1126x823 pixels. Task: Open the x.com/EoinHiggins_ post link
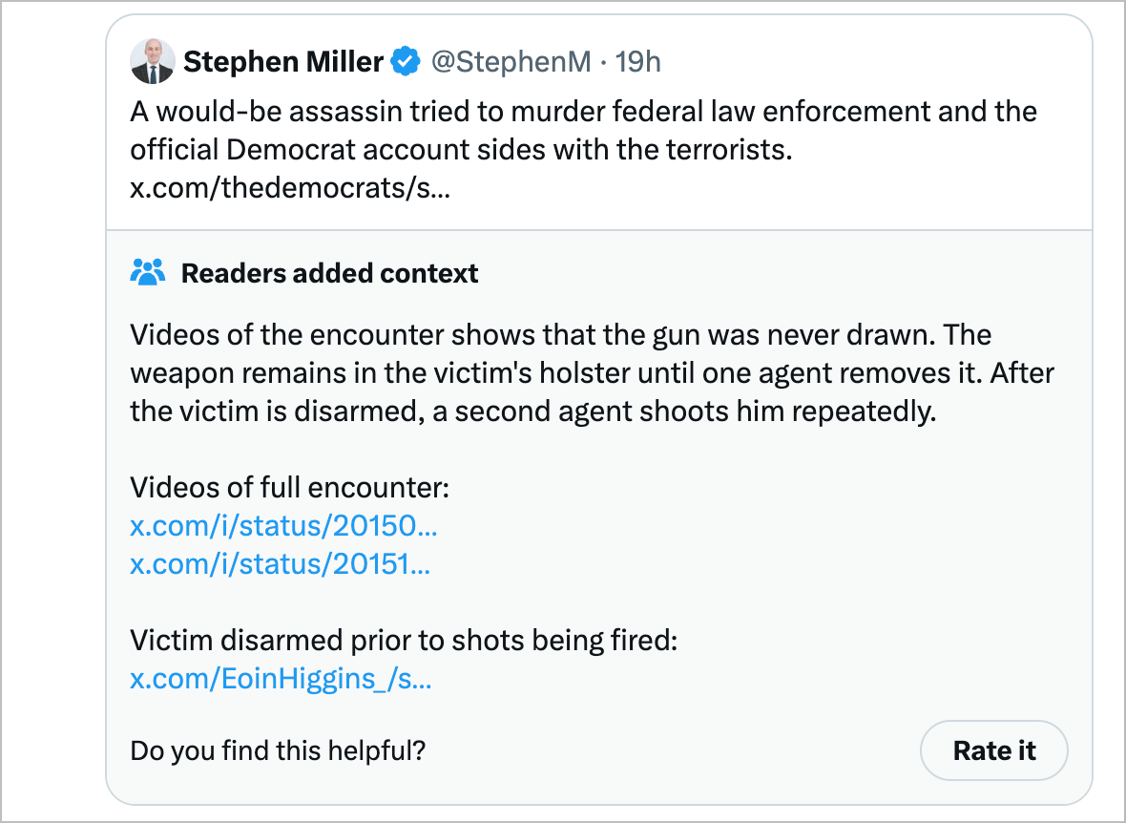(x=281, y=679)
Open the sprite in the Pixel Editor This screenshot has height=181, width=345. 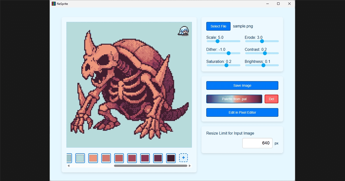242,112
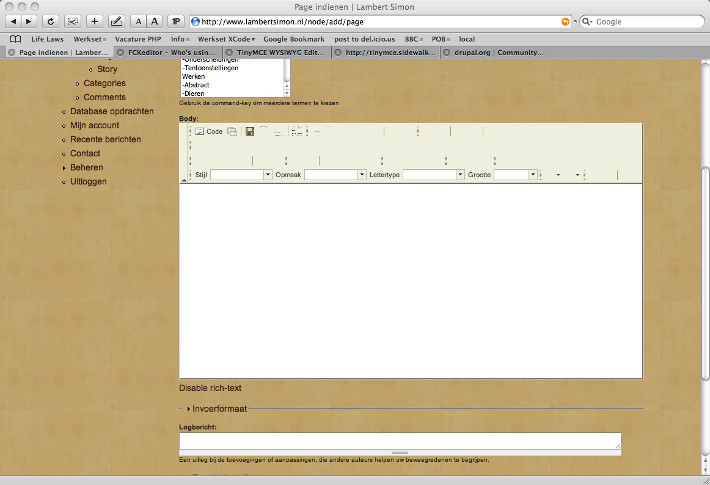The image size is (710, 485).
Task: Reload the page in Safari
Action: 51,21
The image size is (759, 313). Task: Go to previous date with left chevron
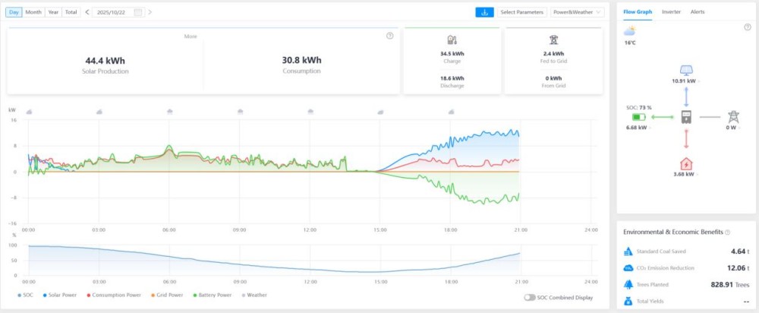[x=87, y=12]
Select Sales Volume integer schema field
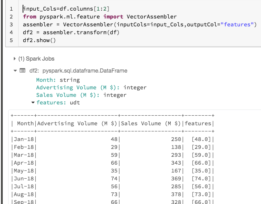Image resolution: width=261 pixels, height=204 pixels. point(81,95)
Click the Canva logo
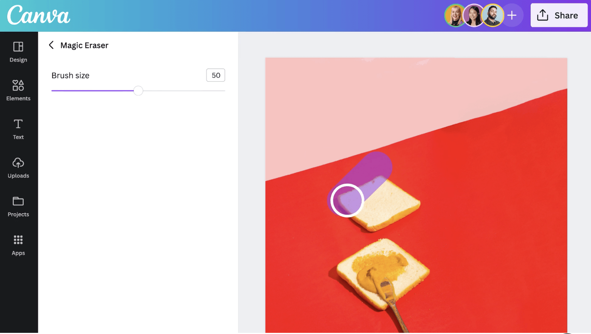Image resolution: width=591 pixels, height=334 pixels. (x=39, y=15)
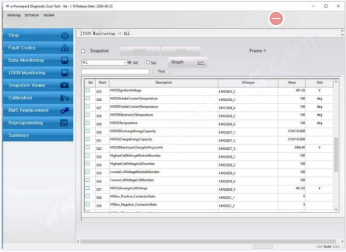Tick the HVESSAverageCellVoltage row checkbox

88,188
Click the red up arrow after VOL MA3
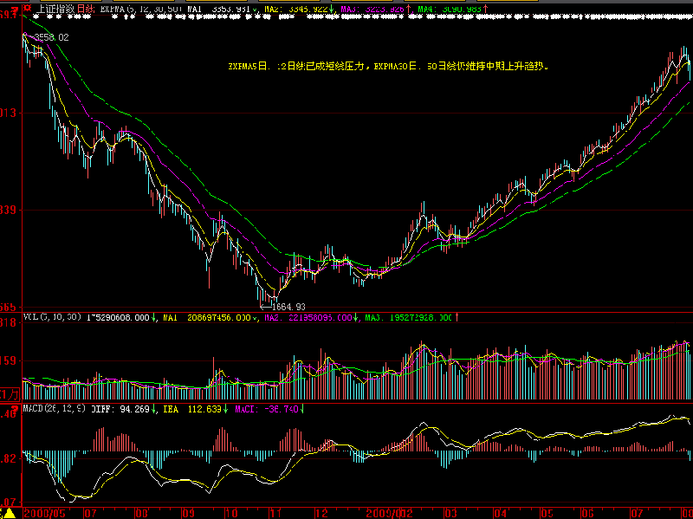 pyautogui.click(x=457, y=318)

◆ ◆ ◆ ◆ ◆ ◆ ◆

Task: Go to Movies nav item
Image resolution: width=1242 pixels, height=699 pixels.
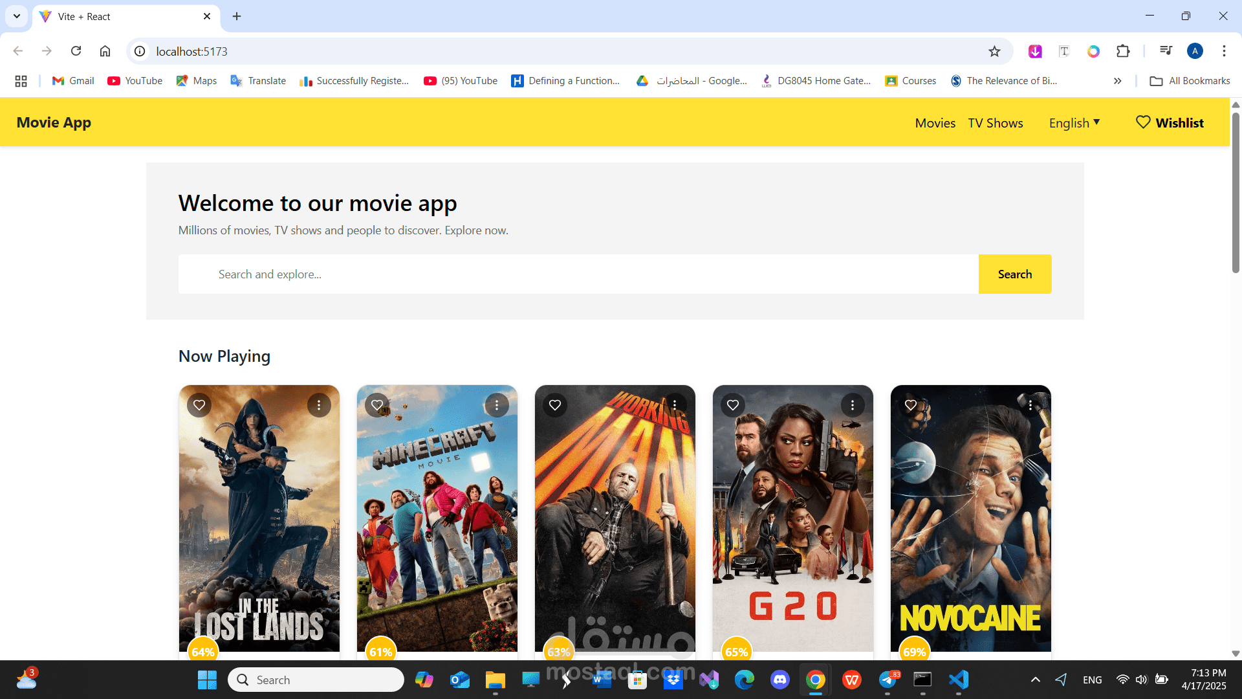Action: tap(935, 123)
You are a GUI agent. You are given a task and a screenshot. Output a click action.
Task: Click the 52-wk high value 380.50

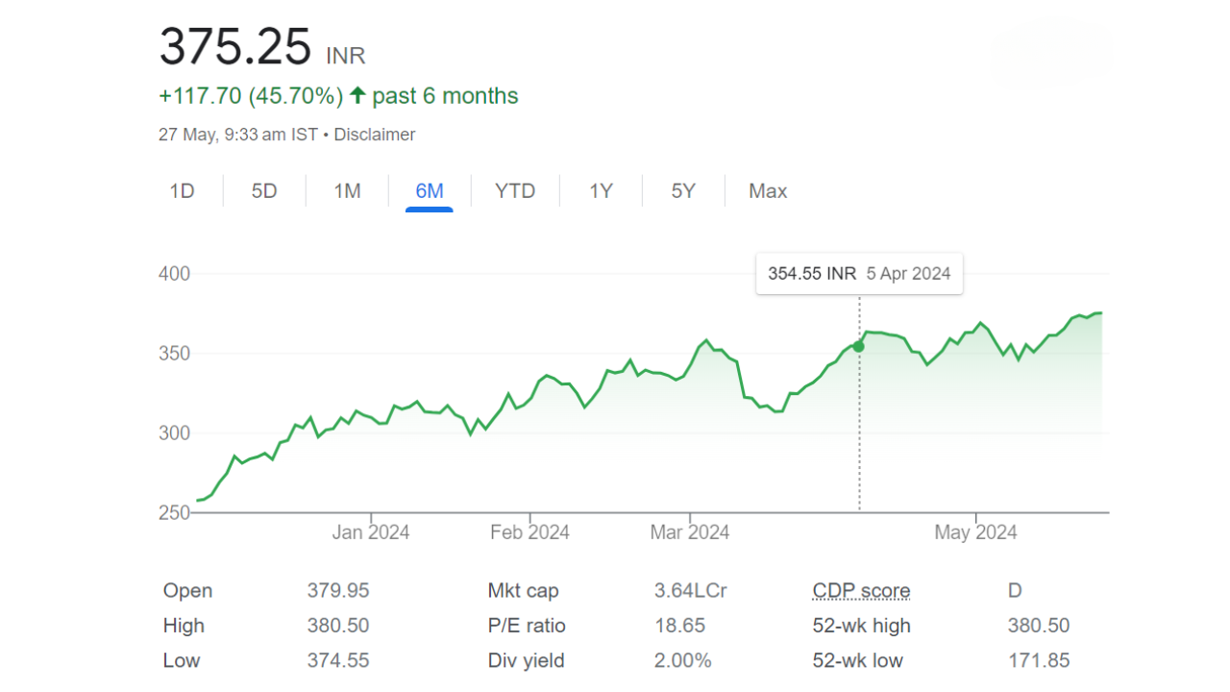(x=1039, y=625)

◆ ◆ ◆ ◆ ◆ ◆ ◆

_What is asked_
Recast the items from the line with "Task: Go to Movies nav item" up to and including the line with "(x=1039, y=625)" as a two-column CSV with the header item,answer. Give one row per item, with each field quoted, line breaks turned into spaces, and the pictures left out.

_Output of the task_
item,answer
"Task: Go to Movies nav item Image resolution: width=1242 pixels, height=699 pixels.","Action: tap(935, 123)"
"You are a GUI agent. You are given a task and a screenshot. Output a click action. Task: Click the 52-wk high value 380.50","(x=1039, y=625)"